Le chef de groupe MR à La Chambre, Benoît Piedbœuf, a répondu ceci : “Je n’ai pas d’objection par rapport à vos recherches et votre façon de traiter le dossier. Mais, selon la loi belge ainsi que selon les directives européennes, les informations que vous nous demandez de vous transmettre sont des données personnelles. Leur communication est dès lors limitée et au minimum soumise à l’accord formel des intéressés, sous peine d’enfreindre la loi. Il y a parmi nos collaborateurs, certains qui s’opposent à cette communication. En tant que responsable, je dois me soumettre à cette volonté. Ce n’est pas de la mauvaise volonté, c’est le respect d’une législation impérative. Nous n’avons rien à cacher, mais nous avons à respecter la loi. Le fait que certains soient distraits par rapport à leurs obligations les regarde”.
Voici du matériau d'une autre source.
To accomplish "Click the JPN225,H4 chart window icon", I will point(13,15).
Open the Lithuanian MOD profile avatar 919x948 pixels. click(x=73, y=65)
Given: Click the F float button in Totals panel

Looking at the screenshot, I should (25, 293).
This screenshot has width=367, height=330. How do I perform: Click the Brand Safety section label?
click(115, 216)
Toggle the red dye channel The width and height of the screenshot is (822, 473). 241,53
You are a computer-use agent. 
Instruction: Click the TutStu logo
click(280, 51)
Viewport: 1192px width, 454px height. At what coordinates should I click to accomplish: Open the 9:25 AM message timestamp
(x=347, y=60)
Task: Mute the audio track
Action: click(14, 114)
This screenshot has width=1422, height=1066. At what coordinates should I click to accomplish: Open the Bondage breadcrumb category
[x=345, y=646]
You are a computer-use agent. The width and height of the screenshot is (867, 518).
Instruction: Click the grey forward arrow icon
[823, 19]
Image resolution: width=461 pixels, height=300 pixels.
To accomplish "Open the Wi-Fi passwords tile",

Un avis rendu par l’Autorité de protection des données (APD) relatif à la publicité de l’administration (Avis 42/2023) nous éclaire un peu quant à la légitimité de notre demande. Moyennant certaines réserves et nuances, la demande de La Libre pourrait être rencontrée. “Le transfert des données aux journalistes pourrait sembler proportionné et justifiable s’il cadre dans un débat d’intérêt public. Il y aura un exercice de balance à faire entre, d’une part, les droits et libertés des personnes, et, d’autre part, l’intérêt éventuel de la société à disposer de l’identité d’un collaborateur ou d’une collaboratrice parlementaire”, explique Aurélie Waeterinckx, porte-parole du l’APD. Elle précise aussi que ce n’est en aucun cas un avis officiel de l’APD qui ne peut pas s’exprimer “sur des cas concrets en dehors du cadre d’un dossier officiel”.

Pour conclure, rappelons que les noms des collaborateurs des cabinets ministériels dont on parle beaucoup en ce moment sont eux tout à fait publics.